During Pre-Flight Check, Engineers Discover An Owl Taking A Nap In The Plane’s Engine
Owls have long had a reputation for being wise. The myth dates all the way back to the ancient Greek goddess Athena, the virgin goddess of wisdom, who was represented or accompanied by an owl. It is also thought that their large, all-seeing eyes and solemn face have also contributed to their sagacious aura, although in India it is actually quite the opposite and they are considered a symbol of foolishness, ugliness and misfortune.

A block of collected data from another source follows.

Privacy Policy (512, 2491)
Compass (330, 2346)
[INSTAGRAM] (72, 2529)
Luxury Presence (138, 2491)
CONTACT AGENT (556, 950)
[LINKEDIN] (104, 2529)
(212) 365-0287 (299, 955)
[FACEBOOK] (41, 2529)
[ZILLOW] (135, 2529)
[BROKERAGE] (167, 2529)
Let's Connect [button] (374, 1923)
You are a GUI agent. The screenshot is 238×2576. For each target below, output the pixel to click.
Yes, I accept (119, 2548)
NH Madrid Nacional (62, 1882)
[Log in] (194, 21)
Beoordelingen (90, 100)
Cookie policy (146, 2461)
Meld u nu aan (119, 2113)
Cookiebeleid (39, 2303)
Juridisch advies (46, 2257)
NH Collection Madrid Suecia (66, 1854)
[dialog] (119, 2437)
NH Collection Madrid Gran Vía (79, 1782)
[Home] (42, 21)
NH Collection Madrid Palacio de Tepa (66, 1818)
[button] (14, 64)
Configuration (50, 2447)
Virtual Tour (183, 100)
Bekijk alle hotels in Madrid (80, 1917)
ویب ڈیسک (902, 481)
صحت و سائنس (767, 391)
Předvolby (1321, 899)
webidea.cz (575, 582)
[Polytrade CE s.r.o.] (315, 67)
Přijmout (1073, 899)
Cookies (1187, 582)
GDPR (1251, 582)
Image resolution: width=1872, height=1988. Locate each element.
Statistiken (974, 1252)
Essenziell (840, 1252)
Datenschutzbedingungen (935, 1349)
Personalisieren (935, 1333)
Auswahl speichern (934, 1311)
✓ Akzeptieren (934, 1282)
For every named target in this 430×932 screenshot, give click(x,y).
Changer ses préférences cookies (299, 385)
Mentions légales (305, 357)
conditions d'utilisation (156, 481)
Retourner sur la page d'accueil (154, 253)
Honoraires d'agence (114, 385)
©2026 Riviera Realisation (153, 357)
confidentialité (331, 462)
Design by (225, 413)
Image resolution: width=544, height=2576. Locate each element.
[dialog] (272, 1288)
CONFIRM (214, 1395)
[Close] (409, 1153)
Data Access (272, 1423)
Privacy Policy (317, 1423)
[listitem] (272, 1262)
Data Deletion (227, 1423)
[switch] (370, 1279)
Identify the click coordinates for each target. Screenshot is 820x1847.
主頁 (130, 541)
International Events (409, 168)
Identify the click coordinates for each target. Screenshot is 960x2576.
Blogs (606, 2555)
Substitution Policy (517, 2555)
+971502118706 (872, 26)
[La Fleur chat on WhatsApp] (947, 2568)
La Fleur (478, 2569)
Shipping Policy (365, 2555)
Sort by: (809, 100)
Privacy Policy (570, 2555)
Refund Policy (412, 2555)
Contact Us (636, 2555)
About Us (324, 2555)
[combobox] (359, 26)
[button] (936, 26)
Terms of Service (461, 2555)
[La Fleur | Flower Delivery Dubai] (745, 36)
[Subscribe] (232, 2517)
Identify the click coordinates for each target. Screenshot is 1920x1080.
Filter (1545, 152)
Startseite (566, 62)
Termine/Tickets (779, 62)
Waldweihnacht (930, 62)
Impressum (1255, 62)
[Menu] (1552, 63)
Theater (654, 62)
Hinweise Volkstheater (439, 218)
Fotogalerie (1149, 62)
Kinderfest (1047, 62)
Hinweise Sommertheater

This owl, while seemingly not very wise, is definitely not without fortune! During pre-flight checks on a Virgin Australia Boeing 737-800 at Melbourne Airport, engineers came across the bird nestled cozily inside one of the engines, blissfully unaware of the fate that could’ve befallen him. This is a great example of the importance of pre-flight checks!
“The cute little guy was found during our pre-flight checks which is a good reminder of why we do them,” Virgin Australia explained. “Our team of engineers rescued it and it was checked out before being safely released back into the wild.”
Birds and aviation don’t exactly get along, with our giant planes giving any unfortunate birds sharing the skies nearby no chance of surviving an impact.
Bird strikes are actually a common occurrence and happen pretty much every day, and while most of the strikes happen without consequence (except to the birds of course), they can result in damage to the aircraft in a small percentage of cases. Sometimes bird strikes can even result in fatal accidents, 229 lives have been lost since 1988 due to planes and birds tangling with each other. Remember the US Airways plane that was heroically landed on the Hudson River in 2009? It was brought down by a double engine failure caused by multiple bird strikes.
Although we do love our feathered friends dearly, the further that they are kept away from us while we try to fly, the better for everyone involved!